Transplanted bone marrow cells localize to fracture callus in a mouse model.

Bone marrow contains many cellular elements that may contribute to fracture repair. We used a pluripotential stromal cell in a mouse model to demonstrate the presence of transplanted cells in fracture hematoma and subsequently in maturing fracture callus. Cells were transduced with traceable genes (lac Z and neomycin resistance) and traced in vivo after intravenous injection into syngeneic mice. These transduced cells home to bone marrow, suggesting that they might be detected in fracture callus. Cells were injected intravenously into mice and stabilized femoral shaft fractures were induced. Control mice received intravenous lactated-Ringer's solution prior to fracture.
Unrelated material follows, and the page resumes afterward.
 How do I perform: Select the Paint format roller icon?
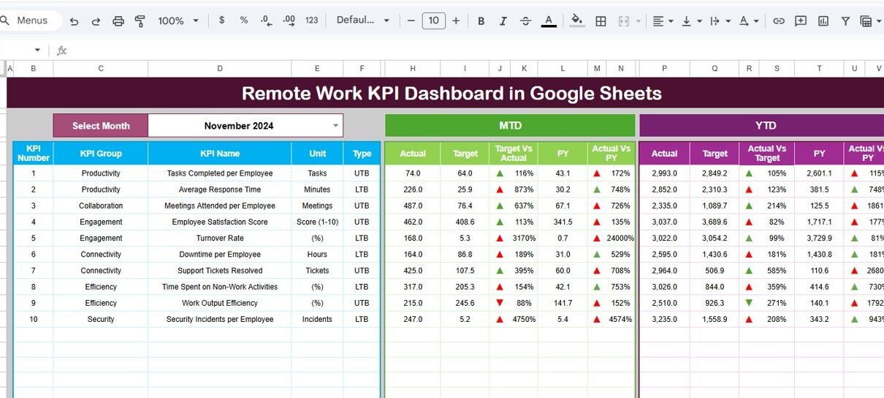[x=140, y=21]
Callus tissue and marrow were examined histologically from I to 10 weeks after fracture to detect transplanted cells. Transplanted cells were detected in fracture callus in areas, and at times, of most active bone formation. Control specimens showed minimal staining of the callus tissue. Levels of the traceable gene in fracture callus increased, reached a peak between 3 and 4 weeks after fracture, then diminished and disappeared by 10 weeks post-fracture as woven bone at the fracture site was replaced by lamellar bone with cells from the host mouse. The results show that pluripotent bone marrow cells home to the marrow after systemic injection and localize in fracture callus.